Since Nov. 2, a spotted redshank, nicknamed the "spotshank" by the birding community, has been frequenting the ponds at the corner of Scio Church and Parker roads. Word of the rare shorebird was shared through the American Birding Association Rare Bird Alert, a Facebook group where people report bird sightings.
The spotshank was observed among a group of shorebirds common to Michigan, including killdeer and greater yellowlegs, said Ann Arbor resident and seasoned birder Dan Ezekiel.
"It was an unusual, but very cool sight to see," Ezekiel said. "People came from all over to see this bird, so it was like a fun gathering for the birding community. At one point I'd say there were about 100 people out there with binoculars and cameras."
Chicago ornithologist Sullivan Gibson, who regularly hosts bird tours on Saint Paul Island in Alaska, drove four hours from Illinois to catch a glimpse of the spotshank.
In his 10 years of bird watching, Gibson had yet to see a spotted redshank until last weekend.
"This particular bird is a Eurasian shorebird, so it's extremely rare to see one on this continent, let alone all the way out in Michigan," Gibson said. "It's a bird we can get sometimes on Saint Paul Island, since Alaska is closer to that hemisphere, but I still haven't spotted one out there yet.
"Ironically enough, one turns up in Ann Arbor while I'm back home in Chicago.

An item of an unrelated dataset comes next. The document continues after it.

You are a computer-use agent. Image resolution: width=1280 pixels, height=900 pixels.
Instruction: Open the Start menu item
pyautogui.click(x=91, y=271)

A fellow birder friend made the trip with me, but it was definitely a sight I would have ventured out to see alone if I had to."

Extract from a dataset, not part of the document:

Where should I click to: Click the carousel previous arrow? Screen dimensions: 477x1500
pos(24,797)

During summer plumage, spotted redshanks are almost entirely black, Gibson said. In the winter, the birds have gray backs and white underneath their bellies and wings.
This is second record sighting of a spotted redshank in Michigan and one of only a handful of recent records in North America, according to the American Birding Association. Previous sightings of the species in Michigan were recorded in 1976 in Monroe County.
The last few North American records of spotted redshank occurred once in 2013 in Indiana, in Alaska and Washington in 2014, and most recently in 2015 in Washington D.C., according to the ABA.
"It's impossible to tell what direction this bird came from and how it ended up on the wrong continent," Gibson said. "Changes in weather patterns could be a factor, but it also could be as simple as the bird just isn't wired right in the head. Either way, it's a very unique experience for birders in North America to come across one."